Patient was administered 5 vials of digoxin immune fab and given supportive care with serial EKGs.

After administration of Digoxin immune fab, the patient had improvement in her heart block (see EKG) with return to sinus rhythm with first-degree AV block and persistent ST-segment depression and biphasic T-waves.

However…

2 hours into the ED course, a repeat EKG was performed:

You read the EKG as a complete heart block. You gave 5 more vials of Digoxin immune fab and a repeat serum K was 5.7 mEq/L. Thirty minutes later, the patient became acutely unresponsive, and was found to be in a PEA arrest.

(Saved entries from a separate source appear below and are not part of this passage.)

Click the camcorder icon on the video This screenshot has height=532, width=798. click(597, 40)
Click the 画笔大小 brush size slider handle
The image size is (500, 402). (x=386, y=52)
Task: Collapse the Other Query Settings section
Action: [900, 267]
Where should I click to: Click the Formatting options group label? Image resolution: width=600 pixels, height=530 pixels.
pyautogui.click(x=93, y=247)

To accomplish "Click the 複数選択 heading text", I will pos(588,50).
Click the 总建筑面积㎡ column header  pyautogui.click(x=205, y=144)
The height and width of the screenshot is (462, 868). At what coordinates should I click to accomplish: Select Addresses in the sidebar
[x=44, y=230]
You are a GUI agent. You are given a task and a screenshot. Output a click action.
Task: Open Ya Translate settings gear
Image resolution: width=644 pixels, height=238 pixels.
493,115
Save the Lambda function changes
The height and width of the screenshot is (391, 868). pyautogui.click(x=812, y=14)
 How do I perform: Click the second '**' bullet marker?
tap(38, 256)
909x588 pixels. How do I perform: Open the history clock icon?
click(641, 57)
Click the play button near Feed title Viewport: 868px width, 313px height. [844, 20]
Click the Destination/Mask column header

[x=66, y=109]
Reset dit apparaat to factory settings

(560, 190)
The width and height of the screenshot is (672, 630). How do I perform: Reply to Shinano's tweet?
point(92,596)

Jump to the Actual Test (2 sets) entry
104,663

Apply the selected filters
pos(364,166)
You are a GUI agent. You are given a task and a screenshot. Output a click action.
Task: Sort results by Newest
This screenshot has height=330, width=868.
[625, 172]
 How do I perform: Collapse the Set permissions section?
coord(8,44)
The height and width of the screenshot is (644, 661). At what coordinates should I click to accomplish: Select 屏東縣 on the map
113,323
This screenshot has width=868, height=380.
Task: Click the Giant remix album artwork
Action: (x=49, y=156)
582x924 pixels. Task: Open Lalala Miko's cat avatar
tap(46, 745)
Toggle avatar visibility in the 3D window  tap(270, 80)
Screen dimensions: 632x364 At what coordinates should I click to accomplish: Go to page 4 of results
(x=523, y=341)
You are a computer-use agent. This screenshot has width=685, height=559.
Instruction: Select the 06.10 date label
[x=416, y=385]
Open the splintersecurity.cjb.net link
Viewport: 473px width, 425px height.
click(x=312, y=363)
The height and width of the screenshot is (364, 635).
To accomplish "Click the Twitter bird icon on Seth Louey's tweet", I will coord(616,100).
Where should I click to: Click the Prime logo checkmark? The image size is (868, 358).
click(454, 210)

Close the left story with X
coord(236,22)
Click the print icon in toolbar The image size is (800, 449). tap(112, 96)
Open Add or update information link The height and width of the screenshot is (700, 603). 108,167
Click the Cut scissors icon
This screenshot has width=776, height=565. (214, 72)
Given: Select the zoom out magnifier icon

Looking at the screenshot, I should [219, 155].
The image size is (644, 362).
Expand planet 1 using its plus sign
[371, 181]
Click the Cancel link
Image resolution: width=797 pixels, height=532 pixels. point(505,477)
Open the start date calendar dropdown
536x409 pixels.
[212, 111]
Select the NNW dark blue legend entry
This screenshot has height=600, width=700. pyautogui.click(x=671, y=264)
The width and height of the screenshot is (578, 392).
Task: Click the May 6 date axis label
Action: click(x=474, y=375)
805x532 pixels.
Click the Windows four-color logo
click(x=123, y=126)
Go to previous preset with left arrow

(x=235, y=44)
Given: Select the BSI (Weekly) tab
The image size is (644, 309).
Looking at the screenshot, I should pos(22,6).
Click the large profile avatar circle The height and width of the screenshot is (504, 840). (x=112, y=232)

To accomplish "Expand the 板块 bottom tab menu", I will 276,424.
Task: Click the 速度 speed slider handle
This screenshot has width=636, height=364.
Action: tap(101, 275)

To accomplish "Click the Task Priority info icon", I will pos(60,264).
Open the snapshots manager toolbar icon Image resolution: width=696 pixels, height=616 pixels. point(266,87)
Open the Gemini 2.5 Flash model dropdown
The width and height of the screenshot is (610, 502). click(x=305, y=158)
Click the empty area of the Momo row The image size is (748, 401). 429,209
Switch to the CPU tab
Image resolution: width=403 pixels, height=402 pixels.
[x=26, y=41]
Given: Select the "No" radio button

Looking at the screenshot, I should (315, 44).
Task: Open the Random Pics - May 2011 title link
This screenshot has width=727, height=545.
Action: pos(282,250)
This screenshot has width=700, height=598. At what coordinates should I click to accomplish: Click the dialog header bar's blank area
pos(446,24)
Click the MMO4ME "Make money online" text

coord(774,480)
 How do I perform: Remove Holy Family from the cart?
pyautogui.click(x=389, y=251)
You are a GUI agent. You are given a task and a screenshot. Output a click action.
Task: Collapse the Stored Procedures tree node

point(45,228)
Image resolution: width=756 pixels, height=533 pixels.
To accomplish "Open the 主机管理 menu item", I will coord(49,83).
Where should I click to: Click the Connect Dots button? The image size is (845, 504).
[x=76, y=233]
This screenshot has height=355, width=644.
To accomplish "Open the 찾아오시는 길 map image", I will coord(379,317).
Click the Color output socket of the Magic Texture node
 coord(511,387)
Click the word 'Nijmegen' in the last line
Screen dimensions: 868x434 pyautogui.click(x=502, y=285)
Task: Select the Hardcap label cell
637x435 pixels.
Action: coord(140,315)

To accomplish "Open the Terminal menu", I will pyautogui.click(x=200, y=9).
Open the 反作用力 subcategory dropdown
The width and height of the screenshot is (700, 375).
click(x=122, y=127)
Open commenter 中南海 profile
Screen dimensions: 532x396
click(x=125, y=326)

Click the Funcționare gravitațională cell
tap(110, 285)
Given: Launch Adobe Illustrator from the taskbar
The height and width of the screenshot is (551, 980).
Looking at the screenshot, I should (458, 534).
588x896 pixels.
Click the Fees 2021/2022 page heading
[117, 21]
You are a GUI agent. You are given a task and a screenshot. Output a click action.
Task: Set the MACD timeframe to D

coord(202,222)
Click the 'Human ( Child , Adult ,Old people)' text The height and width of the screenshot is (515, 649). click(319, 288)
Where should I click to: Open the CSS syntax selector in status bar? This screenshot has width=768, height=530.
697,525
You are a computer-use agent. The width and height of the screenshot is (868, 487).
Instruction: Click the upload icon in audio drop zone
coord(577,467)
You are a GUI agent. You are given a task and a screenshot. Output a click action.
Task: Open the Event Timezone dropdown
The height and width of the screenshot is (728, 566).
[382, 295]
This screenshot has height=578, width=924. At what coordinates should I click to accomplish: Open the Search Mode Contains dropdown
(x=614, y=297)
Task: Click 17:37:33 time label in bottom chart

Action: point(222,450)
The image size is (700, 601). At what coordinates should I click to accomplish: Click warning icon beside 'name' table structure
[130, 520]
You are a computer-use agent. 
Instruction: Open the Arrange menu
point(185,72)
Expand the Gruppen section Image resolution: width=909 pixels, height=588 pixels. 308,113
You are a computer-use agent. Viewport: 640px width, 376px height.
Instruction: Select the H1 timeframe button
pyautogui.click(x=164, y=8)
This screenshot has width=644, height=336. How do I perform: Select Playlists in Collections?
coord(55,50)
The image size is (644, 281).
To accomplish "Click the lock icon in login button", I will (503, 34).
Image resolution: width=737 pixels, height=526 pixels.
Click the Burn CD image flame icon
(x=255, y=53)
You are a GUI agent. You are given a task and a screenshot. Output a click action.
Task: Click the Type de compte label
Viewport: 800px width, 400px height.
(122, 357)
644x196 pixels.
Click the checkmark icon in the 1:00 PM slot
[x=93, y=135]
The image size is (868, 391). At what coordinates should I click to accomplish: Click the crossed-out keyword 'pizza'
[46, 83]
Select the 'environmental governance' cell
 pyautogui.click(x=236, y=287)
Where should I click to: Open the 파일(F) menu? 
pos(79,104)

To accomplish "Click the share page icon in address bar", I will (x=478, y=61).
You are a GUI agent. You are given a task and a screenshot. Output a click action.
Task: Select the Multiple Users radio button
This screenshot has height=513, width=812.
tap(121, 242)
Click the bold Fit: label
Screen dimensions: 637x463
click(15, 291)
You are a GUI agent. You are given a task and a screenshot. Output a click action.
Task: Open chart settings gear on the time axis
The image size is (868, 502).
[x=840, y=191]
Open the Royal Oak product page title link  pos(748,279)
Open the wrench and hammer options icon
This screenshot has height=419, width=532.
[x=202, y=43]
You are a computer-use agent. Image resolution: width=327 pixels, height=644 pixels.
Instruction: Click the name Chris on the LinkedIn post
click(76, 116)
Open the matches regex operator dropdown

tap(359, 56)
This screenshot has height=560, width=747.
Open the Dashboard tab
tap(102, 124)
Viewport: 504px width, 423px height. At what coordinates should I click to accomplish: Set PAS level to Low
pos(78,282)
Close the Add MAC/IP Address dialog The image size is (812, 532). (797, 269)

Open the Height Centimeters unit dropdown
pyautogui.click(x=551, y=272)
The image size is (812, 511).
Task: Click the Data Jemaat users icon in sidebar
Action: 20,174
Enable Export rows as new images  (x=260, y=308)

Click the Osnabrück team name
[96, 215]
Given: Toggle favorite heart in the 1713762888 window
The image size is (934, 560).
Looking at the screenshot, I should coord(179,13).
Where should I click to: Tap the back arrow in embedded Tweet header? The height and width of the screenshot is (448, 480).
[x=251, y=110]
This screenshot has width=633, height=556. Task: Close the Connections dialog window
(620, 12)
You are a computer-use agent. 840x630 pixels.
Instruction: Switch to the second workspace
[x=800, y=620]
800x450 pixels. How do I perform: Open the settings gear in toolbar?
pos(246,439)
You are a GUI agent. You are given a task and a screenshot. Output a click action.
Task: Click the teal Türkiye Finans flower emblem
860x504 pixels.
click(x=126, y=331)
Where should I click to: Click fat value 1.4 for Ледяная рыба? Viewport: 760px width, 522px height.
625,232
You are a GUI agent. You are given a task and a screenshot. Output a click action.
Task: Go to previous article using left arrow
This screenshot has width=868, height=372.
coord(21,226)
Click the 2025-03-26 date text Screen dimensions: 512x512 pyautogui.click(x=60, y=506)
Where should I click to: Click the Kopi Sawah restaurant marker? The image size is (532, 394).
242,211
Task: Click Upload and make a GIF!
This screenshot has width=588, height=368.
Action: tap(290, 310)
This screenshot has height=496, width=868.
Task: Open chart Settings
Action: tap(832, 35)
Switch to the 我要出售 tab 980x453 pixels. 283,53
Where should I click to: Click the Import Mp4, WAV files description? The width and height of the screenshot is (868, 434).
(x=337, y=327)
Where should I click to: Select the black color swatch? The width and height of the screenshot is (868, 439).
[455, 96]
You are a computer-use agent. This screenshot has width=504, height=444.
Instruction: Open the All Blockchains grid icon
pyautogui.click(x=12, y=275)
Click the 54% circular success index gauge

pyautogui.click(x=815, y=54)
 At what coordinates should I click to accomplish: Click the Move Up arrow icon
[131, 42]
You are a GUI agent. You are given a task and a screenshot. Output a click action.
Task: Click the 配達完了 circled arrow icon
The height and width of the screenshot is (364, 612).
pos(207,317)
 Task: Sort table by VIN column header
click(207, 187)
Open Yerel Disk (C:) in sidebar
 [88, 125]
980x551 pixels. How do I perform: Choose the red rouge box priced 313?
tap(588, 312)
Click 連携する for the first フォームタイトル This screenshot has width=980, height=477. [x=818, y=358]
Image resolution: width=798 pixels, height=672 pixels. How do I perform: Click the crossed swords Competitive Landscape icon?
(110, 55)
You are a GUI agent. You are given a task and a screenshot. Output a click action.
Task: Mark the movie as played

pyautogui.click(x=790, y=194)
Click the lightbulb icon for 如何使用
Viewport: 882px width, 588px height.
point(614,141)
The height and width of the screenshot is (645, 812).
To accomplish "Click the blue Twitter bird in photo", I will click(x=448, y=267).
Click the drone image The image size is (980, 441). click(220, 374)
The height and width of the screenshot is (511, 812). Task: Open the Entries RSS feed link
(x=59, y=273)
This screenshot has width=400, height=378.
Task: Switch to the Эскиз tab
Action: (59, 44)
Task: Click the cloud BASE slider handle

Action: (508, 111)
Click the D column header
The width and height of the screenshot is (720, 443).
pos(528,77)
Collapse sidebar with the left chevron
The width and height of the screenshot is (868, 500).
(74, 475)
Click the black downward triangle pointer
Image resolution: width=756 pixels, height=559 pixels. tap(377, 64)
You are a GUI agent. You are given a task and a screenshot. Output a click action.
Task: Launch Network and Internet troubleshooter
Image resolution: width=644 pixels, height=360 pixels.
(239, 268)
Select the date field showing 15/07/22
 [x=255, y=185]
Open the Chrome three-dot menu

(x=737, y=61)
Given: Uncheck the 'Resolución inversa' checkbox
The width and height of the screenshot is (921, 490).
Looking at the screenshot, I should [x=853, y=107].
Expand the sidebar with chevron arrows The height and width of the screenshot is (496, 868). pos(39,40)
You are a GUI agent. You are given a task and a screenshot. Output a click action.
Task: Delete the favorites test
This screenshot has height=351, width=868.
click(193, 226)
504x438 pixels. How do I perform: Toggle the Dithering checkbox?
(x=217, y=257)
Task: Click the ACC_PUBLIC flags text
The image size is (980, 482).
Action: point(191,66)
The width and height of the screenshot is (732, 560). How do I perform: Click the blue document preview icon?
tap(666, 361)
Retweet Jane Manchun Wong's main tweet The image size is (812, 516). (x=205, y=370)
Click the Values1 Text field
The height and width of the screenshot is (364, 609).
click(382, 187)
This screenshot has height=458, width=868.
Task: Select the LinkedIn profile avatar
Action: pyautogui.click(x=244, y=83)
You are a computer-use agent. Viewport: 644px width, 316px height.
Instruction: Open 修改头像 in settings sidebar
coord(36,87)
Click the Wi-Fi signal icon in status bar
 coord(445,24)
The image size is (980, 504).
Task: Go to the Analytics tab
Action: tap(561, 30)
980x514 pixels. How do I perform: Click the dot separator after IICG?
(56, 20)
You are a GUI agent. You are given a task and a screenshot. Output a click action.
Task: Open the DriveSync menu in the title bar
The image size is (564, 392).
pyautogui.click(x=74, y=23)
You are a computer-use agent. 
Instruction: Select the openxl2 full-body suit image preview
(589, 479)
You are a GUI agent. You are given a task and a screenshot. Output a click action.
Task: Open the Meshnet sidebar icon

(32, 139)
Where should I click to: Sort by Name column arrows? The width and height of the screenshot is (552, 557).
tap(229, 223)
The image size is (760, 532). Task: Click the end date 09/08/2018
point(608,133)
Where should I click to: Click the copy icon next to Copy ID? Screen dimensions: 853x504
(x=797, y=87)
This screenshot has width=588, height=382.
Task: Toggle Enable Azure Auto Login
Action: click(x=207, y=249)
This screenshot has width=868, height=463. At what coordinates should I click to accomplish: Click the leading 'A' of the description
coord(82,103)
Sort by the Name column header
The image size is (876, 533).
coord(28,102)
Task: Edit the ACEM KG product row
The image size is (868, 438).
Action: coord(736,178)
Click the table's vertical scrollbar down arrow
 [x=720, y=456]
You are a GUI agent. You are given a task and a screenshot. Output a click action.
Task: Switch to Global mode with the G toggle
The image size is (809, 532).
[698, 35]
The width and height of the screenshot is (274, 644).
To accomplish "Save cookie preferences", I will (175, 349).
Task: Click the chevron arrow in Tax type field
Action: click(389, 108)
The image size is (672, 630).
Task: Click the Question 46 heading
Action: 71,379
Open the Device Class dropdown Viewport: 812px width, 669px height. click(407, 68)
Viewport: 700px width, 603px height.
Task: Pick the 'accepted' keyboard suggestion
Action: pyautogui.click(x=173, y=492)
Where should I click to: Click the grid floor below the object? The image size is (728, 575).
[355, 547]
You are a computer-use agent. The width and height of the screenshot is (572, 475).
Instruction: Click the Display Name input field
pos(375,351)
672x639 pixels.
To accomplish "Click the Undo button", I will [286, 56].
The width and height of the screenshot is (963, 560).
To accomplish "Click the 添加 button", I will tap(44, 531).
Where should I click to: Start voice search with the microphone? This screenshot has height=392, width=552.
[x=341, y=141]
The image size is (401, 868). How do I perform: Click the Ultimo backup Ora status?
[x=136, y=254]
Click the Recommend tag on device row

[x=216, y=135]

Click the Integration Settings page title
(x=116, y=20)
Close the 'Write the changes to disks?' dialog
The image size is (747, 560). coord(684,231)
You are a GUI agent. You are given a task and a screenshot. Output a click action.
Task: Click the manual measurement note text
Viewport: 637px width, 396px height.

Five more vials of Digoxin immune fab were administered. The patient was then intubated and given 10 more vials of Digoxin immune fab. Despite your best efforts, the patient failed to achieve ROSC and expired after a prolonged resuscitation effort. Postmortem forensic toxicology testing identified Cerberin in the patient’s serum.

Take Home Points

1) Cerberin, a cardiac glycoside with a similar toxic profile to digoxin, is found in the plant Cerbera odollam, and is found throughout Southeast Asia, India, and easily ordered online

2) Cerberin works by inhibiting the sodium-potassium ATPase pump. This results in increased calcium concentration in the myocyte. In toxicity, this excess calcium increases the likelihood of depolarization of the myocyte by bringing the resting membrane potential closer to zero

3) Cerberin toxicity manifests primarily with cardiotoxic effects, but patients can also have nausea, vomiting, abdominal pain, hyperkalemia, and thrombocytopenia.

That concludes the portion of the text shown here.